German company Lexamed has successfully filed a lawsuit against the Federal Institute for Drugs and Medical Devices’ (BfArM) selection process for medical cannabis cultivation in Germany, delaying selection and implementation of the country’s medical cannabis cultivation program. Lexamed produces wheelchairs, rollators, and electric drives and wanted to invest in the cultivation of medical cannabis as early as possible, but at the end of June, BfArM rejected the company’s application.
At the beginning of June, 118 companies had applied for a medical cannabis cultivation-license in Germany. Until Lexamed’s appeal against the application criteria is heard by the Düsseldorf Higher Regional Court Dec. 20, official application evaluations, which should have been decided in October, are suspended.
Criteria Favors Experience
Generally, the BfArM regulates any production that must be done in compliance with the U.N.’s Single Convention on Narcotic Drugs of 1961, an international treaty that set regulations for the supply and production of specific drugs, including cannabis.
Cultivation applicants are required to meet many criteria to prove their capacity in the field of growing, processing, and supplying medical cannabis or growing phytomedicinal products in general. In a staged lottery, ten licenses are distributed by drawing lots among all applicants fulfilling the required criteria. For every hundred kg of cannabis grown, applicants earn 10 points, with a maximum of 40 points. So, if an applicant can prove they’ve already grown 200 kg of medical cannabis within the last three years, they will have already satisfied two-thirds of the minimum criteria. A maximum of 20 additional points is awarded based on references for the other herbal medicinal products.
If fewer than ten companies meet the requirements, licenses will be given to the applicants with the most points. Each cultivator is expected to deliver 200 kg of medical cannabis per year. For the period from 2019 to 2022, around 6.6 tonnes were scheduled for cultivation. To ensure each applicant is able to produce enough cannabis for a period of 65 months, up to seven lots per applicant may be awarded.
In order to achieve the maximum score of 60 points, candidates must demonstrate experience in growing at least 50 kilograms of medicinal cannabis within the last three years and have references in the cultivation field.
Only applicants who could prove they had already made finished drugs from medical herbs could earn the highest score.
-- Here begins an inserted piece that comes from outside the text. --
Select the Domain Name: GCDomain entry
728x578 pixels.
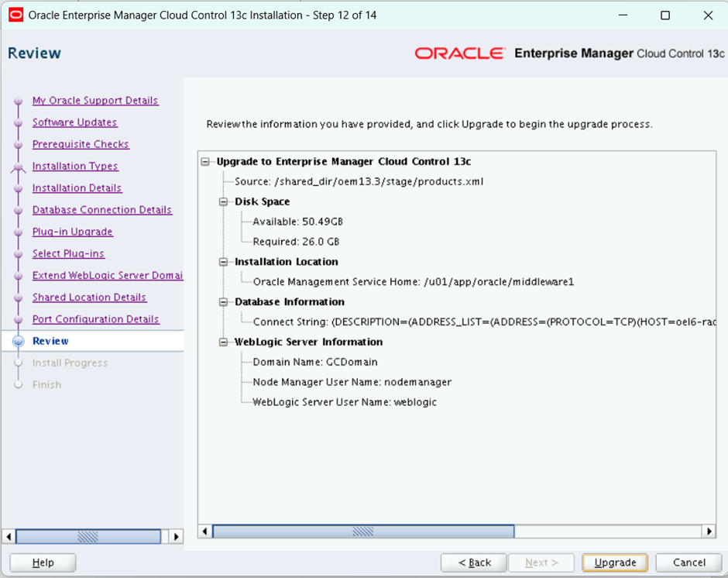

Additionally, cannabis “made in Germany” will be subject to some of the strictest standards. In the Netherlands and Germany, test results for THC and CBD content must be within a +/- 10-percent deviation. In Canada and the Netherlands, the allowable deviation is 20 percent. For example, if a product is expected to test at 20 percent THC based on any previous testing, but tests at 35 percent, that’s allowable in Canada or the Netherlands as long as the THC percentage is clearly labeled on the product. In Germany, that crop would fail, so even if producers are awarded licenses to cultivate, they have very little room for error.
German Companies Alone Have No Chance
The catch is that applicants who did not partner with experienced companies from Canada, the Netherlands or Israel — countries with companies that meet the 200 kg cultivation criteria — would have been able to get in front of only 20 of the 60 possible points, putting them at a disadvantage. Partner companies from the United States did not meet the criteria, because cannabis production in several states is not subject to federal regulation, which, according to the Single Convention, renders the activities of U.S. producers generally illegal.
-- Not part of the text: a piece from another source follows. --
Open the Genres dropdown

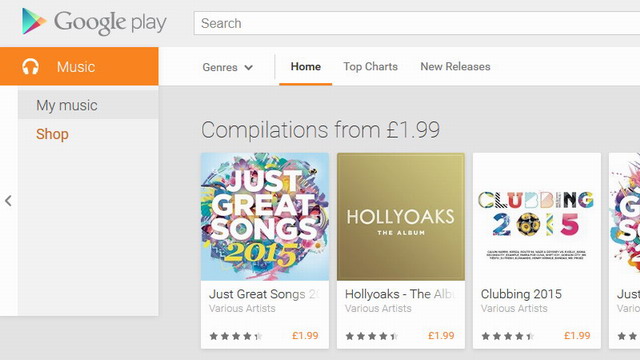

Numerous critics claim the selection criteria is tailored for large Phyto-Pharma companies and foreign investors. In principle, German startups have no chance of fulfilling the conditions given by the Federal Republic of Germany, because there has been no legal cultivation of cannabis in Germany. German cultivation activities could not be cited as a reference to earning the points necessary for their application to be approved.
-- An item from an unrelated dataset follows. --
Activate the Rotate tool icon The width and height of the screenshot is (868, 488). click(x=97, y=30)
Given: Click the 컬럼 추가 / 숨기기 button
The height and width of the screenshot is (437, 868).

“If the federal government had not tried to exclude German start-ups, various license-holders would already have taken first concrete steps to prepare production. Now there is the possibility that there will be significant delays,” Hanfverband CEO Georg Wurth told Marijuana.com.
Until the objection is heard, the selection process is at a standstill. The judges considered the complaint as “not obviously hopeless” in September. If they agree with Lexamed’s lawyers, the current application procedure will be obsolete and the BfArM will need to develop other criteria, giving opportunities to companies that have not yet been able to grow cannabis due to the legal situation in their country.
Such a delay would throw the industry’s schedule back and delay the first crop for at least six months, aggravating an already unsatisfactory supply situation. If the litigious company’s complaint is dismissed, the first cultivation licenses, which should have been issued a month ago, could follow in January 2018.